Appellant received ineffective assistance of counsel at the plea hearing where counsel was appointed during the course of the hearing and made misleading representations to the Appellant regarding sentencing. -3-

Appellant received ineffective assistance of counsel at the sentencing proceedings where counsel failed to present and [sic] mitigating witnesses or to address the court on his client's behalf.

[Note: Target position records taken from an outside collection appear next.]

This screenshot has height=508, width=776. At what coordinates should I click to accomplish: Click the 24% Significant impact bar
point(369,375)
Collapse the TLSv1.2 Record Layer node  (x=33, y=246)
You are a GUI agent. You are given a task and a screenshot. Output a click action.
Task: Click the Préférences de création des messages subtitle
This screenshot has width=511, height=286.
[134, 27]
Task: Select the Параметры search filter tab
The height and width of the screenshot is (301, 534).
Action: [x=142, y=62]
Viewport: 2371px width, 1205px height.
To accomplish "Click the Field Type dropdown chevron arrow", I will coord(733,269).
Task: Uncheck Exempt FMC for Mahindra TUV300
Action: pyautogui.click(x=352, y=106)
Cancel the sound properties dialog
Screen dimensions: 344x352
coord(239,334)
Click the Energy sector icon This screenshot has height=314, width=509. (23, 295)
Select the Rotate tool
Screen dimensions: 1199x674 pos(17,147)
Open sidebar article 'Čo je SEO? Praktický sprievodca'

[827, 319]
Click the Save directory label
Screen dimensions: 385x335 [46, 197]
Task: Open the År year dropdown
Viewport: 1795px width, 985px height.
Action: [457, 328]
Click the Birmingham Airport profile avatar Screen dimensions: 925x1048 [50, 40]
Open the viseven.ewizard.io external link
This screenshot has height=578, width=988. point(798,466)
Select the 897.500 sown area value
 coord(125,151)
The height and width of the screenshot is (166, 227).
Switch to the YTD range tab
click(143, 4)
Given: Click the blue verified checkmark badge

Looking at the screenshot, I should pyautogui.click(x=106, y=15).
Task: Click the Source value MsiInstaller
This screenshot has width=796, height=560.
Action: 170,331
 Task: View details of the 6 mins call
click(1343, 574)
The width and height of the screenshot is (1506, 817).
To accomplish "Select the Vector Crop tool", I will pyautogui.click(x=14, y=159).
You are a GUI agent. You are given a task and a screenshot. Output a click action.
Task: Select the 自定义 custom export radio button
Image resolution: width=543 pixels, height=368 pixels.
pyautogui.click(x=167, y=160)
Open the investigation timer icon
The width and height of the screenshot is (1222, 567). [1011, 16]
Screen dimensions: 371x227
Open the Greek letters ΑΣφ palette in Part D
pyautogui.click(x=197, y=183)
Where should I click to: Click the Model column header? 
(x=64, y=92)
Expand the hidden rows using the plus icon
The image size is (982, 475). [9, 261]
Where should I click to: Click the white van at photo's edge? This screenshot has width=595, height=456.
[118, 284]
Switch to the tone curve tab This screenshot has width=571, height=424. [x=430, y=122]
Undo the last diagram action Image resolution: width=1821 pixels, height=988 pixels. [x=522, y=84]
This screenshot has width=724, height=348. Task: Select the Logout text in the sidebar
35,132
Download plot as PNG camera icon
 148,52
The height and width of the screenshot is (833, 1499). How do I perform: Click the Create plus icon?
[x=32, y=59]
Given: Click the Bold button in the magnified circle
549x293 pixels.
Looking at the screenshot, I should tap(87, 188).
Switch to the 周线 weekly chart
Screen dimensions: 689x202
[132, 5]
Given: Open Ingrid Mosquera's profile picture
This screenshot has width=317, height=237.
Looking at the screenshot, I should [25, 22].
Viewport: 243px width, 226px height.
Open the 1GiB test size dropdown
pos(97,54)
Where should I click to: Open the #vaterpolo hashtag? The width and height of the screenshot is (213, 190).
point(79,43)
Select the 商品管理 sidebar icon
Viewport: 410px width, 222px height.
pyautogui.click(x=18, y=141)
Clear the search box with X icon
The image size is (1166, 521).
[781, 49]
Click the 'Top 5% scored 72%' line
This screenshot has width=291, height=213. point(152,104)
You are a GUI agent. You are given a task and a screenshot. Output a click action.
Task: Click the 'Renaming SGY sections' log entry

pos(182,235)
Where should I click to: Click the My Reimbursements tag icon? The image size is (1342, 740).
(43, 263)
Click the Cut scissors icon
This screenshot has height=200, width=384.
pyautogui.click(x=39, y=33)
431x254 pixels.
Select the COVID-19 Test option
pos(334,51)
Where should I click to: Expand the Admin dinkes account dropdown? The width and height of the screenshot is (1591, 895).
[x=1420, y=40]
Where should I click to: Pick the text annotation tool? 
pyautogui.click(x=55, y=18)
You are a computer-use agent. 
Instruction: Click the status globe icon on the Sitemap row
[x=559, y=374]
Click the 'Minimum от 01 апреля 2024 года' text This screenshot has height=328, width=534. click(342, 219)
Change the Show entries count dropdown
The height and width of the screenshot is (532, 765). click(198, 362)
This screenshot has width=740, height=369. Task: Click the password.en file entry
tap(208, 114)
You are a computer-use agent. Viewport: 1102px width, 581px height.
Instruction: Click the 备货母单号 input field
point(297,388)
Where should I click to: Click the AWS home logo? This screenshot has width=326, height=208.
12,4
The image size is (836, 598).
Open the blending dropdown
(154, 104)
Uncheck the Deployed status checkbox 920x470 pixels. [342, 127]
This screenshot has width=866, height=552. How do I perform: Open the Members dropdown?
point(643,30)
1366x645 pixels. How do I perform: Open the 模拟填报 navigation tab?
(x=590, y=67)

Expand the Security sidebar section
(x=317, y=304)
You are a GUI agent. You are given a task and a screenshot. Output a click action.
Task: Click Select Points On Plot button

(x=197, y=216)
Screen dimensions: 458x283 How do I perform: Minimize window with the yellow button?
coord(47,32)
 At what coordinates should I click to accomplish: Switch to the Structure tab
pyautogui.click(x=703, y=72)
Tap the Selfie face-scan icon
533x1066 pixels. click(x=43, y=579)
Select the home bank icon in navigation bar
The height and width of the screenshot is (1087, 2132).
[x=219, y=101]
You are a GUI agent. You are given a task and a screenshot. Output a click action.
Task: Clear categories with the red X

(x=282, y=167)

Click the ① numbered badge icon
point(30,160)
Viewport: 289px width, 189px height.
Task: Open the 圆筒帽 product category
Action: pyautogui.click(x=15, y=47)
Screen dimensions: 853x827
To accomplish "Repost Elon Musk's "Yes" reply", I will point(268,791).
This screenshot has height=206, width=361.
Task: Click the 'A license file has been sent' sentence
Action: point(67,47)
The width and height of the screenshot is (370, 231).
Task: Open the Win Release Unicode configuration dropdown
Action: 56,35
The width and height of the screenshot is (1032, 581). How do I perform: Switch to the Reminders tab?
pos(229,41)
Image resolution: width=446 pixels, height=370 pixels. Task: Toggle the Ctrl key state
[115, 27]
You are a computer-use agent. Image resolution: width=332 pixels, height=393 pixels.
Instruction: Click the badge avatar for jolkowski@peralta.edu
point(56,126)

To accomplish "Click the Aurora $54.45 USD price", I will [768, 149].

{¶11} To prove ineffective assistance of counsel, the defendant must satisfy a two-prong test; that counsel's performance has fallen below an objective standard of reasonable representation, and that he was prejudiced by counsel's performance. Strickland v. Washington, 466 U.S. 668, 687, 104 S.Ct. 2052, 80 L.Ed.2d 674 (1984); State v. Bradley, 42 Ohio St.3d 136, 538 N.E.2d 373 (1989), at paragraph two of the syllabus. To demonstrate prejudice, the defendant must prove that, but for counsel's errors, the result of the trial would have been different. Id., paragraph three of the syllabus. In Ohio, a properly licensed attorney is presumed to be competent and the burden is on the defendant to prove otherwise. State v. Hamblin, 37 Ohio St.3d 153, 155, 524 N.E.2d 476 (1988). {¶12} With regard to the plea proceedings, "A guilty plea waives the right to allege ineffective assistance of counsel, except to the extent the errors caused the plea to be less than knowing and voluntary." State v. Stephen, 7th Dist. No. 14 BE 0037, 2016-Ohio-4803, 2016 WL 3573240, ¶ 14, quoting State v. Huddleson, 2d Dist. No. 20653, 2005-Ohio-4029, 2005 WL 1846531, ¶ 9, citing State v. Spates, 64 Ohio St.3d 269, 595 N.E.2d 351 (1992). {¶13} Stan first argues that trial counsel was ineffective at the plea hearing because counsel had little or no time to review the file and advise Stan as to the strength of the State's case against him and what evidence could or could not be used against him in trial. {¶14} However, the trial court specifically asked Stan:

TRIAL COURT: Has Mr. Pierce reviewed everything with you, gone over all the evidence with you and answered all of your questions? -4-

THE DEFENDANT: Yes, he has.

THE COURT: Are you satisfied with his advice and competence?

THE DEFENDANT: Yes.

{¶15} Thus, counsel's performance in this regard did not cause the plea to be less than knowing and voluntary. {¶16} Stan also argues that counsel presented "false or misleading information" to him to induce his guilty plea. It appears this is wholly meritless.